TASK DIRECTIONS:
Rewrite the records as a JSON list of strings, one string per line, skipping blank lines, from the start of the records through the line holding "click(x=1370, y=767)", inclusive.

AVAILABLE DATA:
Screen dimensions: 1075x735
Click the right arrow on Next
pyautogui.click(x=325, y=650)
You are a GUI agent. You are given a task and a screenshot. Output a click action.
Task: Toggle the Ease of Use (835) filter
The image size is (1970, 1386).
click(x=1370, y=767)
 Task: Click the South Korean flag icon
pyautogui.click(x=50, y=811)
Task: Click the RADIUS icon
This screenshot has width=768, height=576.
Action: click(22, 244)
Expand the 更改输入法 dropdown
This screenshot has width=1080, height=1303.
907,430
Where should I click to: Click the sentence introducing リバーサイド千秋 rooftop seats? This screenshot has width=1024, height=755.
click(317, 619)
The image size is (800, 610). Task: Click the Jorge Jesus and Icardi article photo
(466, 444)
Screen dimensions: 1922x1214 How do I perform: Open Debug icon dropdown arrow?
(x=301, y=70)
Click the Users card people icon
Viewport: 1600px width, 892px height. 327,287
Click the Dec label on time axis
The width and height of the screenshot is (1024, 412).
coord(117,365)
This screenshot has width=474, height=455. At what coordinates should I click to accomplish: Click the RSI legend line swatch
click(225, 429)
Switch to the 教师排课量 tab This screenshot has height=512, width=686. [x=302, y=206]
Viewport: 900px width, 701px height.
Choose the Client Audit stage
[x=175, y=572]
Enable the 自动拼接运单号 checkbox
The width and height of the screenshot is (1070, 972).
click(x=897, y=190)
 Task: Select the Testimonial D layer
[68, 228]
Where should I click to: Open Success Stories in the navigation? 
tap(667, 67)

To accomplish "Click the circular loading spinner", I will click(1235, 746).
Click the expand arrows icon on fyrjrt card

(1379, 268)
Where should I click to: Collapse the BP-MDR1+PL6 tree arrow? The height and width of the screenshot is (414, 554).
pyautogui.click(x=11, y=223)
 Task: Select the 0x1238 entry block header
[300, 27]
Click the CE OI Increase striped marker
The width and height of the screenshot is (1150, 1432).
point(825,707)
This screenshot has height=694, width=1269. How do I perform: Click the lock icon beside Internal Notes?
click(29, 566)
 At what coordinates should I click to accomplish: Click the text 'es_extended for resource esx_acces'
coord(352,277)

OUTPUT OF THE EXERCISE:
[
  "Screen dimensions: 1075x735",
  "Click the right arrow on Next",
  "pyautogui.click(x=325, y=650)",
  "You are a GUI agent. You are given a task and a screenshot. Output a click action.",
  "Task: Toggle the Ease of Use (835) filter",
  "The image size is (1970, 1386).",
  "click(x=1370, y=767)"
]